* Exercise aim:
In the response, the entries must appear exactly as supplied.

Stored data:
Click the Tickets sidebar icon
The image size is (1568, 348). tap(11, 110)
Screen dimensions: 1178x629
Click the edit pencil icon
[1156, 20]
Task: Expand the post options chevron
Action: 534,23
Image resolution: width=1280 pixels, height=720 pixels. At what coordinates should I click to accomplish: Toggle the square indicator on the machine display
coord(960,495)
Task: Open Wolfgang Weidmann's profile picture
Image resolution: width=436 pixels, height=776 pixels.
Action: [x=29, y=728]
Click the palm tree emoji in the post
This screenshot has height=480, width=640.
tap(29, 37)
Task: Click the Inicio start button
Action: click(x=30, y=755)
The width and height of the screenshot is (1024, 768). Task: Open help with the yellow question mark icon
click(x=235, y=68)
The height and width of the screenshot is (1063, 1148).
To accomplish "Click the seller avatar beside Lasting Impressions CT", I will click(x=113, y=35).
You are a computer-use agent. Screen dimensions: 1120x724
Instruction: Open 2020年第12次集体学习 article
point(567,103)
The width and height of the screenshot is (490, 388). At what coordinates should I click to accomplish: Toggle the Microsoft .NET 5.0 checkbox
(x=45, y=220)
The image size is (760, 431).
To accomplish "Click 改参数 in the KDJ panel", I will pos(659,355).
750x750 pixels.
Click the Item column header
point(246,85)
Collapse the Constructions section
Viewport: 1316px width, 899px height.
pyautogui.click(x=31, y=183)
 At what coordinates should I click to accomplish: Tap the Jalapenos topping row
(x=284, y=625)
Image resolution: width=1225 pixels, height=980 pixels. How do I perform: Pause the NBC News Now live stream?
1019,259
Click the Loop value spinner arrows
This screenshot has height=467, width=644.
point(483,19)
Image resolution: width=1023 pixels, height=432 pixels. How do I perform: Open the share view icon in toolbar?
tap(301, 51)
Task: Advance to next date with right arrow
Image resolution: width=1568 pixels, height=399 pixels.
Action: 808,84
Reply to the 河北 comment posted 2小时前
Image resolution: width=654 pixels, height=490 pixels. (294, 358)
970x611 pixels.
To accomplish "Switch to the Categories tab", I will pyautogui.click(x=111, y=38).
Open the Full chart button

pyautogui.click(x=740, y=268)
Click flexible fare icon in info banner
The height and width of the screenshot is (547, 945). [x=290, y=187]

* Solution to this exercise:
Click the Tickets sidebar icon
The image size is (1568, 348). tap(11, 110)
Screen dimensions: 1178x629
Click the edit pencil icon
[1156, 20]
Task: Expand the post options chevron
Action: 534,23
Image resolution: width=1280 pixels, height=720 pixels. At what coordinates should I click to accomplish: Toggle the square indicator on the machine display
coord(960,495)
Task: Open Wolfgang Weidmann's profile picture
Image resolution: width=436 pixels, height=776 pixels.
Action: [x=29, y=728]
Click the palm tree emoji in the post
This screenshot has height=480, width=640.
tap(29, 37)
Task: Click the Inicio start button
Action: click(x=30, y=755)
The width and height of the screenshot is (1024, 768). Task: Open help with the yellow question mark icon
click(x=235, y=68)
The height and width of the screenshot is (1063, 1148).
To accomplish "Click the seller avatar beside Lasting Impressions CT", I will click(x=113, y=35).
You are a computer-use agent. Screen dimensions: 1120x724
Instruction: Open 2020年第12次集体学习 article
point(567,103)
The width and height of the screenshot is (490, 388). At what coordinates should I click to accomplish: Toggle the Microsoft .NET 5.0 checkbox
(x=45, y=220)
The image size is (760, 431).
To accomplish "Click 改参数 in the KDJ panel", I will pos(659,355).
750x750 pixels.
Click the Item column header
point(246,85)
Collapse the Constructions section
Viewport: 1316px width, 899px height.
pyautogui.click(x=31, y=183)
 At what coordinates should I click to accomplish: Tap the Jalapenos topping row
(x=284, y=625)
Image resolution: width=1225 pixels, height=980 pixels. How do I perform: Pause the NBC News Now live stream?
1019,259
Click the Loop value spinner arrows
This screenshot has height=467, width=644.
point(483,19)
Image resolution: width=1023 pixels, height=432 pixels. How do I perform: Open the share view icon in toolbar?
tap(301, 51)
Task: Advance to next date with right arrow
Image resolution: width=1568 pixels, height=399 pixels.
Action: 808,84
Reply to the 河北 comment posted 2小时前
Image resolution: width=654 pixels, height=490 pixels. (294, 358)
970x611 pixels.
To accomplish "Switch to the Categories tab", I will pyautogui.click(x=111, y=38).
Open the Full chart button

pyautogui.click(x=740, y=268)
Click flexible fare icon in info banner
The height and width of the screenshot is (547, 945). [x=290, y=187]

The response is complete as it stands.